### Stored records
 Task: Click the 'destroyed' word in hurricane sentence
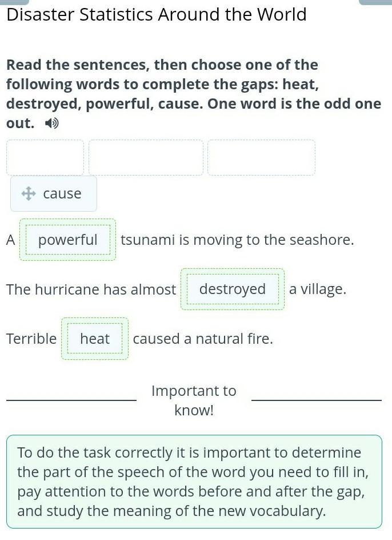[x=233, y=289]
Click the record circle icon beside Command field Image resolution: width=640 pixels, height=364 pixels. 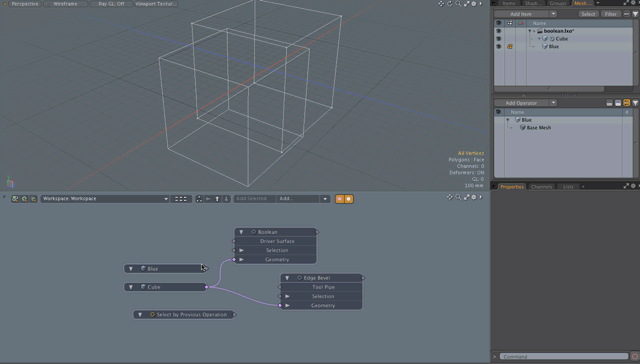coord(635,357)
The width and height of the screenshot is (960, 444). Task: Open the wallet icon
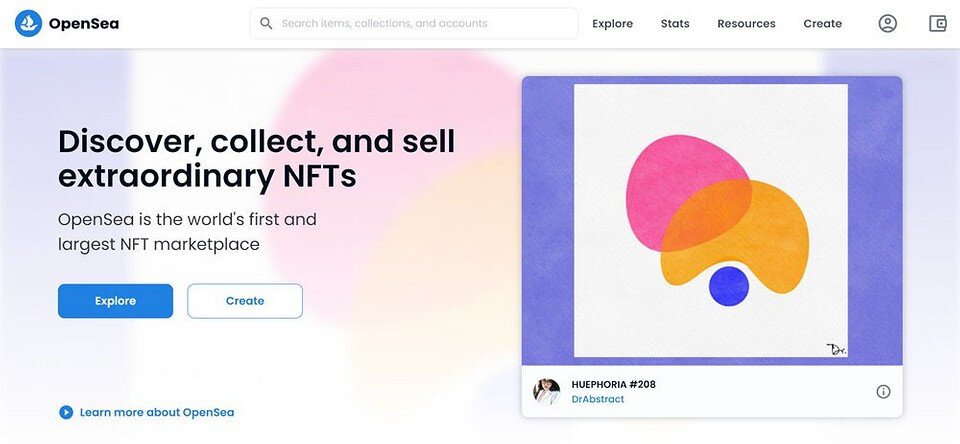pos(937,23)
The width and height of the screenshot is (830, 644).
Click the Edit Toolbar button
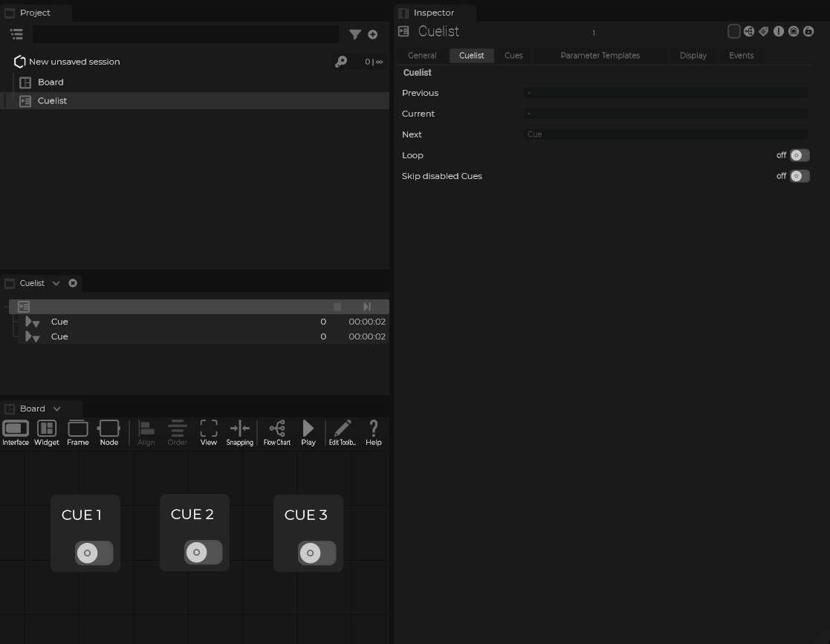342,432
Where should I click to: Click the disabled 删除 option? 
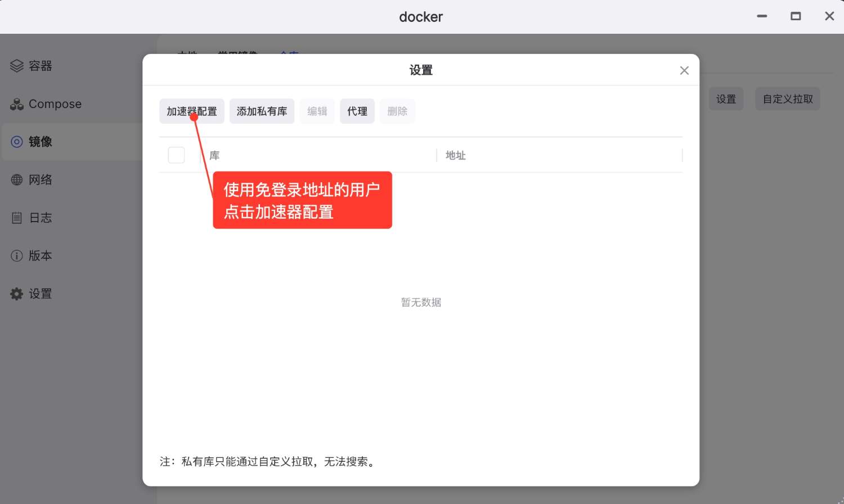(397, 111)
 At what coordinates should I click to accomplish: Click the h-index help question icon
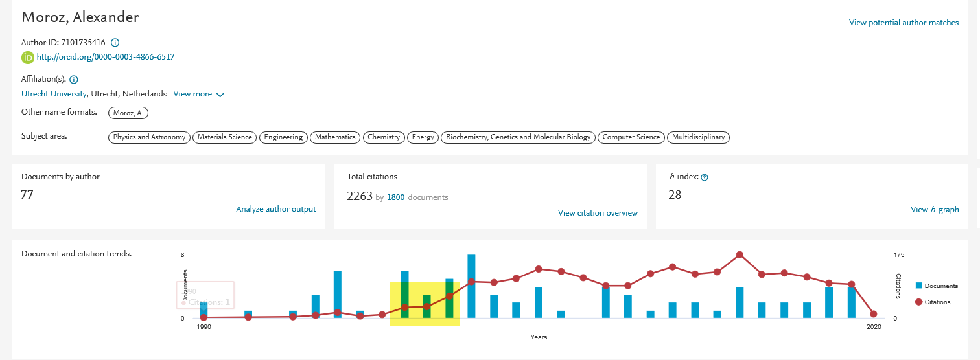click(705, 177)
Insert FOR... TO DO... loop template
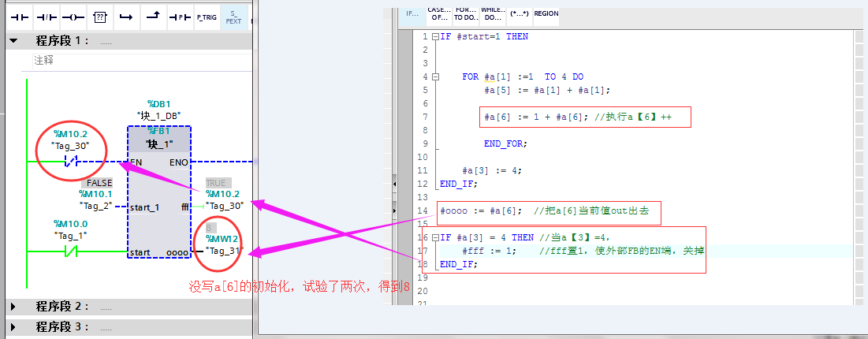868x339 pixels. 464,13
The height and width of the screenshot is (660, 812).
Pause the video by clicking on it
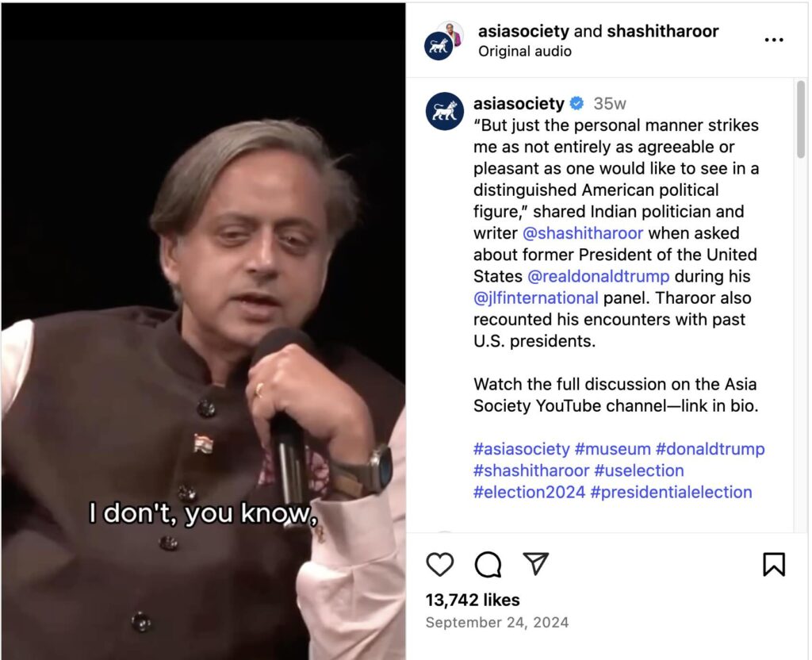203,331
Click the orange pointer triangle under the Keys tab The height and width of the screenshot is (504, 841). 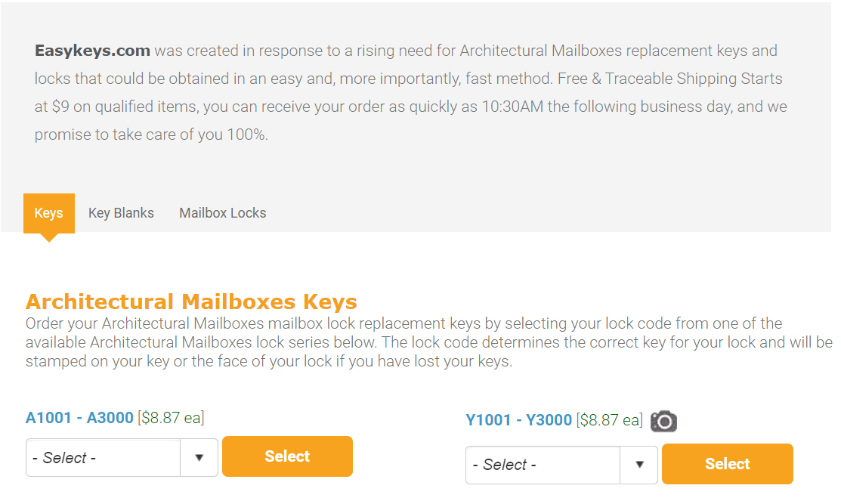point(49,237)
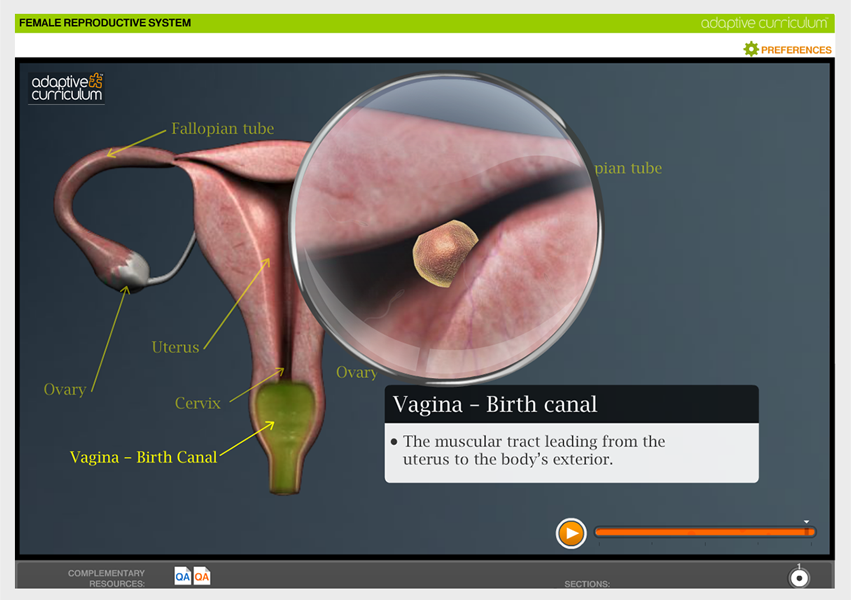Viewport: 851px width, 600px height.
Task: Open the orange QA resource icon
Action: pyautogui.click(x=202, y=576)
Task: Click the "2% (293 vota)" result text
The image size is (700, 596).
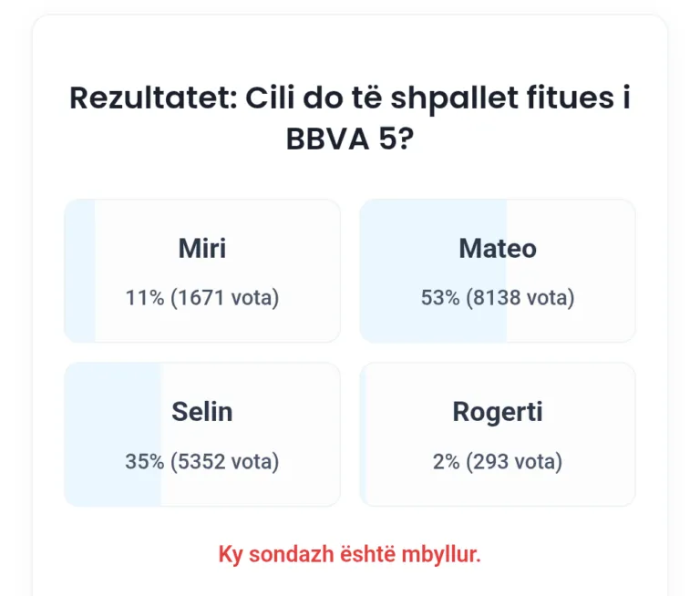Action: coord(498,461)
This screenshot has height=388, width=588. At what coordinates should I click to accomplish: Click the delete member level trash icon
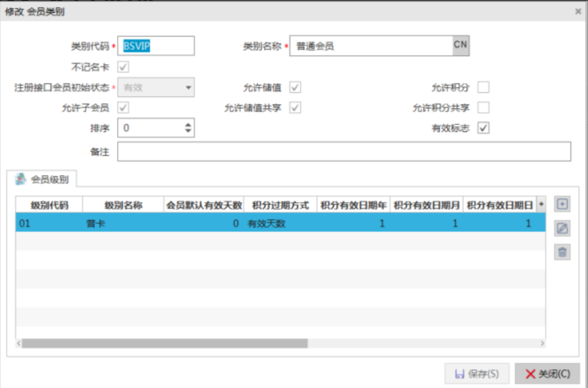point(562,252)
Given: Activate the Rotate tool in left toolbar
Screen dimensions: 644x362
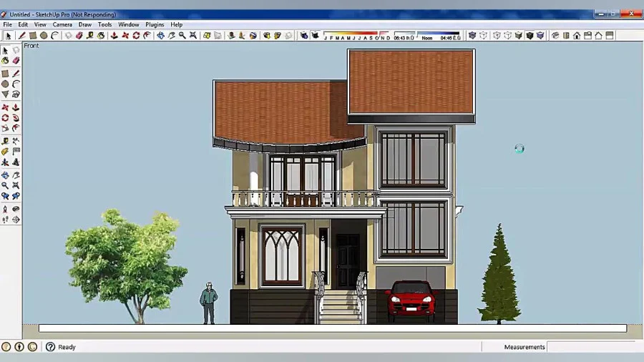Looking at the screenshot, I should [5, 118].
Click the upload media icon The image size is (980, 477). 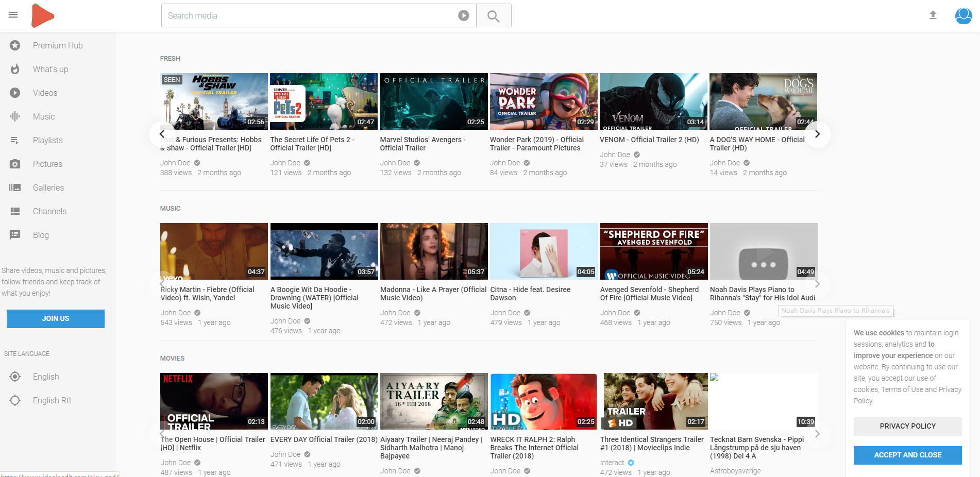pyautogui.click(x=933, y=15)
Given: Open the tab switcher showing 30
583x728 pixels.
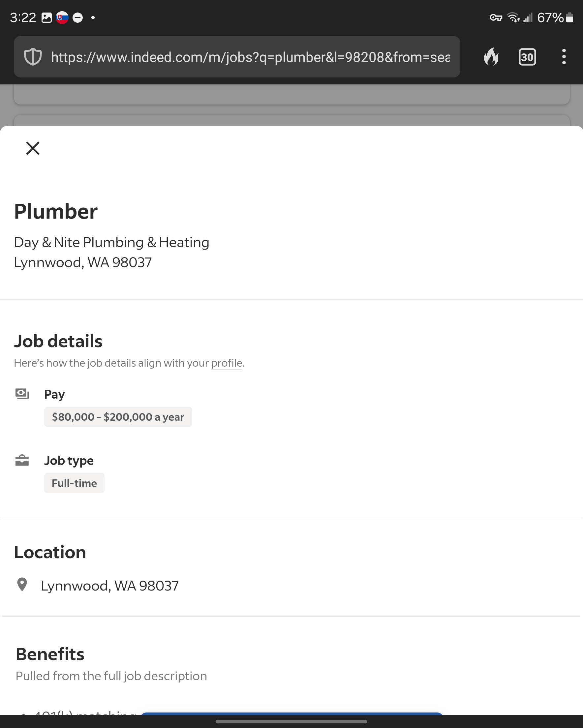Looking at the screenshot, I should 527,57.

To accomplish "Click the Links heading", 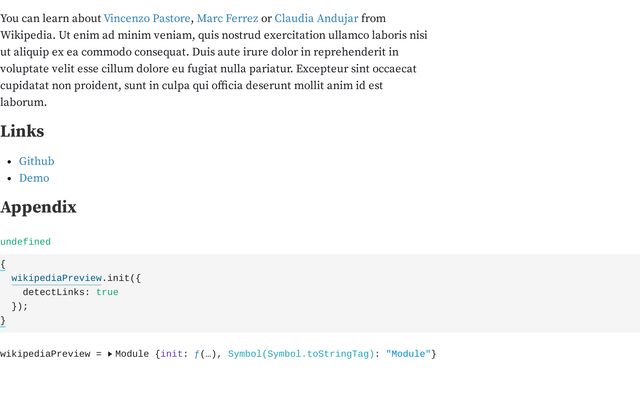I will 22,131.
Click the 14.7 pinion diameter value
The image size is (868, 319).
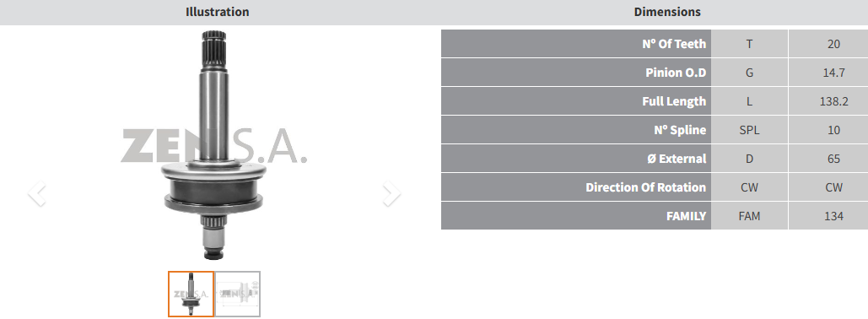tap(833, 73)
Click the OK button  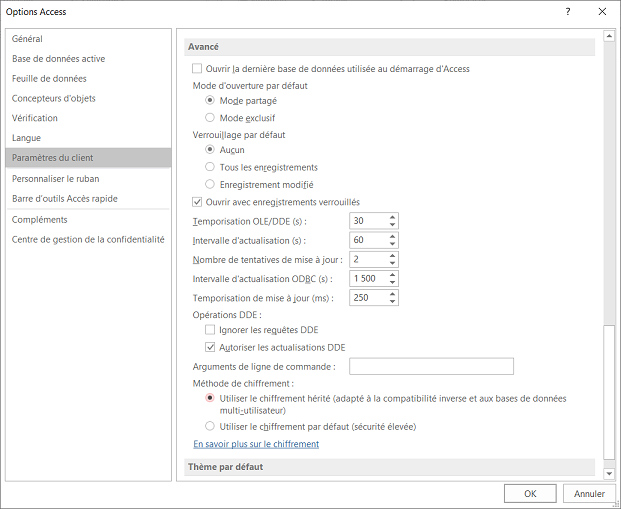tap(530, 493)
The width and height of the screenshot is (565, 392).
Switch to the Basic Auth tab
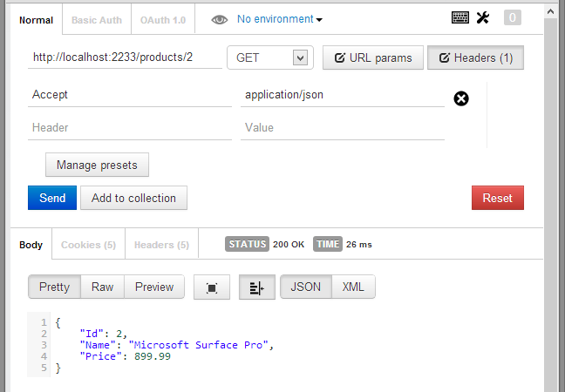(97, 20)
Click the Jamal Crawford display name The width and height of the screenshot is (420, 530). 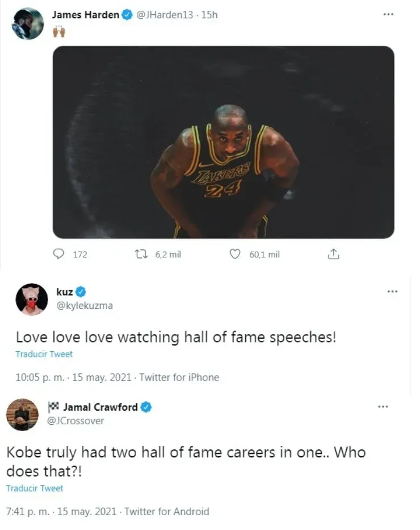click(x=99, y=407)
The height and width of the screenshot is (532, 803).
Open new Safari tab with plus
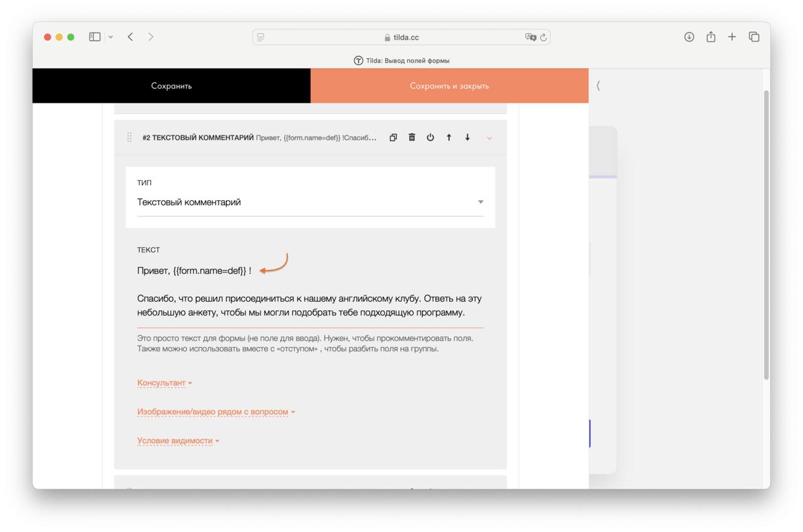[x=732, y=37]
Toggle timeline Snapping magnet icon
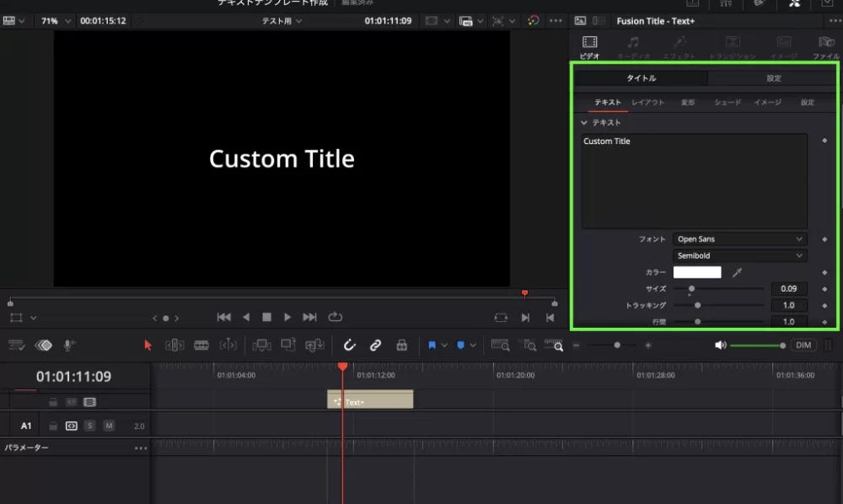 (349, 345)
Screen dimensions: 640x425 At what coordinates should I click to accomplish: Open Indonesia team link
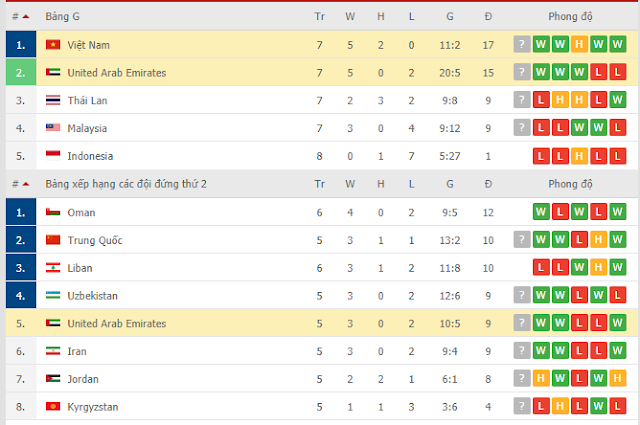pyautogui.click(x=90, y=156)
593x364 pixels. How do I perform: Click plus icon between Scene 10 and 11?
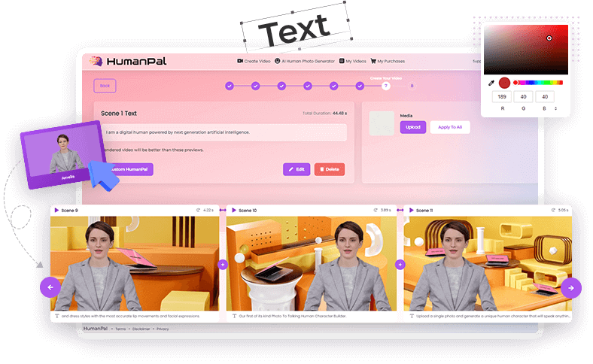[400, 265]
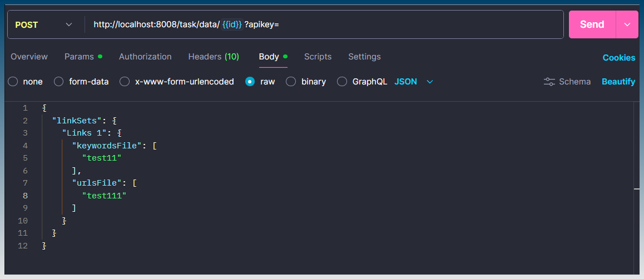Go to the Authorization tab
The height and width of the screenshot is (279, 644).
(x=145, y=57)
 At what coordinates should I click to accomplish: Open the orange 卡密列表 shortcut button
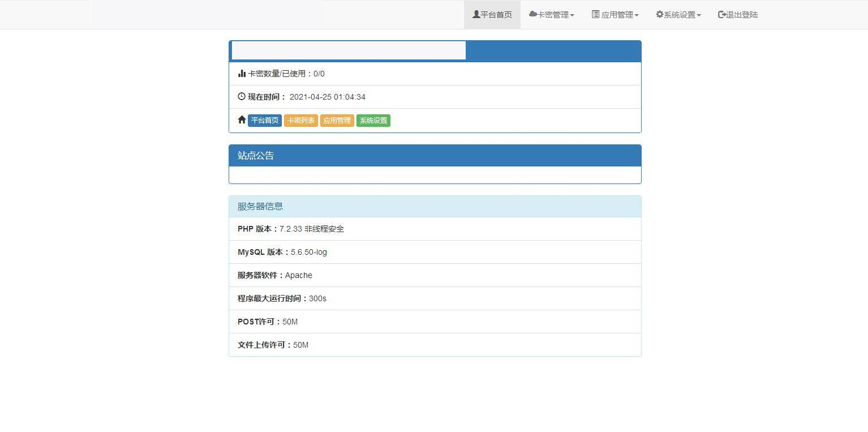pos(300,120)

### Required action
Gather each line in the data that holds the string "Given".

### Result for this task
Given: Activate the Rotate tool in left toolbar
Given: Open the tab switcher showing 30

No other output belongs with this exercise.